11 September 2103
With interest rates rising, it’s getting harder to find a great deal on a home loan these days — unless you’re rich enough to be looking for a jumbo mortgage.
Mortgage rates rose early this week, Freddie Mac said in its latest report, with lenders offering a 30-year fixed home loan to solid borrowers at an average of 4.57 percent — up from 4.51 percent last week and a full percentage point higher than a year ago.
Rates for 15-year fixed mortgages and adjustable loans also edged higher, a trend Freddie Mac chief economist Frank Nothaft attributed to a healthier-looking economy. He pointed to stronger growth in the gross domestic product and other indicators.
Additional positive economic reports Thursday drove the yield on the 10-year Treasury note — a benchmark for fixed mortgage rates — to nearly 3 percent. That was its highest level since July 2011, and home lending rates were volatile but continuing to move higher, mortgage professionals said.

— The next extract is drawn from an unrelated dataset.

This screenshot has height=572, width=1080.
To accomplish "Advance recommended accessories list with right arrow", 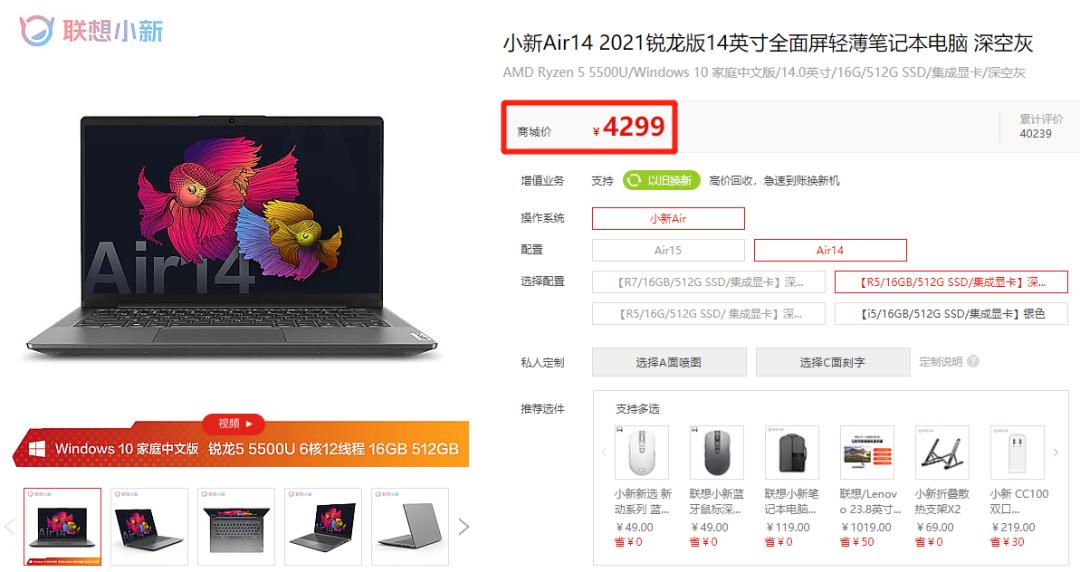I will pos(1055,452).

Freddie Mac asks lenders each week about the terms they are offering to people with good credit, enough income to cover payments and 20 percent down payments. The borrowers in the latest survey would have paid lenders an average of 0.7 percent in upfront discount points and fees to obtain the quoted rates.

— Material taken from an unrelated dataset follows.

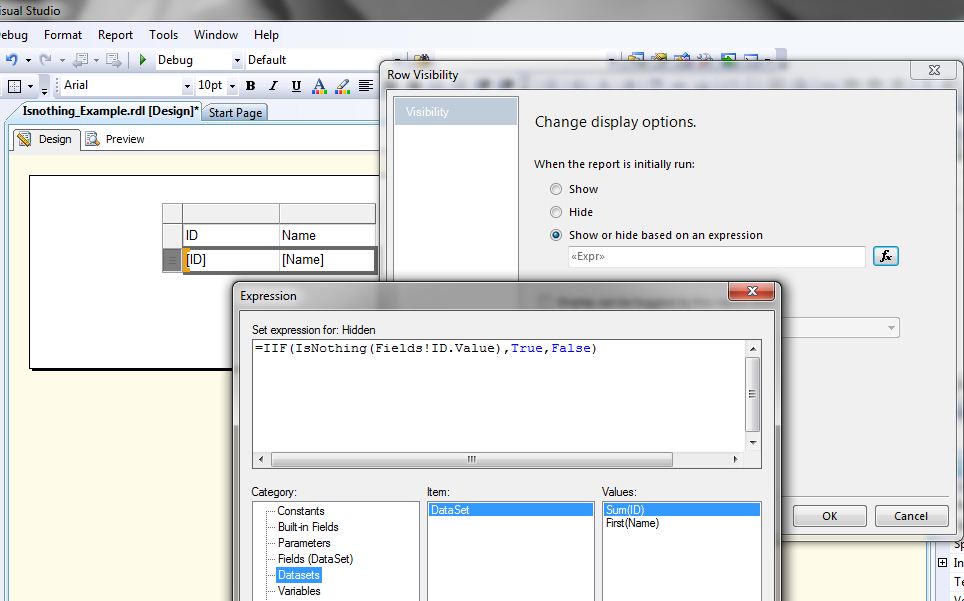Image resolution: width=964 pixels, height=601 pixels.
Task: Click the paragraph alignment icon
Action: [367, 86]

The improving economy also has contributed to another trend — heavy competition among lenders to make jumbo mortgages. The outsize loans, too big to be backed by Freddie Mac or its sister finance company, Fannie Mae, are written mainly for affluent residents of the East and West coasts, where home prices have risen rapidly in the past year.
The Mortgage Bankers Association says jumbo loan rates are now lower than those for smaller, so-called conforming mortgages that can be sold to or guaranteed by Freddie and Fannie.
Fannie and Freddie guidelines cap conforming loans at $417,000, with higher limits in areas where home prices are high.